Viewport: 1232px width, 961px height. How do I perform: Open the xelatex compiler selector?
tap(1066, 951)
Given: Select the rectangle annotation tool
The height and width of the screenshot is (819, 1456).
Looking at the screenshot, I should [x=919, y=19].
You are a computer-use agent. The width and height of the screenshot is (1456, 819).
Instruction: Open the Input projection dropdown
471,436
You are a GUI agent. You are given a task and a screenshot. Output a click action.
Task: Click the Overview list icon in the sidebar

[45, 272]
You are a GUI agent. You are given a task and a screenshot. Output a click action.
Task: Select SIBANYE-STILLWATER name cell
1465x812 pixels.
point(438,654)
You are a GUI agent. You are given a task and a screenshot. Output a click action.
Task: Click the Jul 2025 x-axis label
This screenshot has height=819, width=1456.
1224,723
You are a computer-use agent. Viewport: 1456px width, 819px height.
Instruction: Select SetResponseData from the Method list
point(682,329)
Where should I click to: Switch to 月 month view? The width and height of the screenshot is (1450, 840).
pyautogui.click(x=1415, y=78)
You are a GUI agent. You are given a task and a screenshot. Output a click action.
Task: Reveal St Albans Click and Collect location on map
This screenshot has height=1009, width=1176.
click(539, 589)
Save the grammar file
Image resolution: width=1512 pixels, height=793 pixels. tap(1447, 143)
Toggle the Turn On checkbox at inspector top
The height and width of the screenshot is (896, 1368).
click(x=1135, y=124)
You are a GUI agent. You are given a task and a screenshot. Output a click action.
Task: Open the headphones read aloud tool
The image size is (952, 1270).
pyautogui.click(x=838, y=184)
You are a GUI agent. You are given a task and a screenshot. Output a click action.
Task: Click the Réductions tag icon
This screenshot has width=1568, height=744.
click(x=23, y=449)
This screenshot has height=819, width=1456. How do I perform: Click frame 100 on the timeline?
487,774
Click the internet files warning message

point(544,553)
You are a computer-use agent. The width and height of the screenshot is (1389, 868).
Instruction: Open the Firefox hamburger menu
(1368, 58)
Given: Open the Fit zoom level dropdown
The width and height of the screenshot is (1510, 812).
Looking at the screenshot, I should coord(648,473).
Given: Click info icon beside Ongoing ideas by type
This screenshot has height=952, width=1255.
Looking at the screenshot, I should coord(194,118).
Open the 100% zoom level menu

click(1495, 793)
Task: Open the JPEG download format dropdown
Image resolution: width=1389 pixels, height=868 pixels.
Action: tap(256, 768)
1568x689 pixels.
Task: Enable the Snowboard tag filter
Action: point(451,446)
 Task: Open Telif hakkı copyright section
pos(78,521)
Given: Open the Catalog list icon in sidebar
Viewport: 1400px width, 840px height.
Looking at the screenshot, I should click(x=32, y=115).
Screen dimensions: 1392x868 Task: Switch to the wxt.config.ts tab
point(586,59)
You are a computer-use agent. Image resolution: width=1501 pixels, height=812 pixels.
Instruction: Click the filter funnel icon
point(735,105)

####################

■ WORK ITEM: What you return should be exactly the lines above, starting at the one with "is (1389, 868)." and ending at the one with "Task: Open the JPEG download format dropdown", and nothing else.

■ RESPONSE BELOW:
You are a computer-use agent. The width and height of the screenshot is (1389, 868).
Instruction: Open the Firefox hamburger menu
(1368, 58)
Given: Open the Fit zoom level dropdown
The width and height of the screenshot is (1510, 812).
Looking at the screenshot, I should coord(648,473).
Given: Click info icon beside Ongoing ideas by type
This screenshot has height=952, width=1255.
Looking at the screenshot, I should coord(194,118).
Open the 100% zoom level menu

click(1495, 793)
Task: Open the JPEG download format dropdown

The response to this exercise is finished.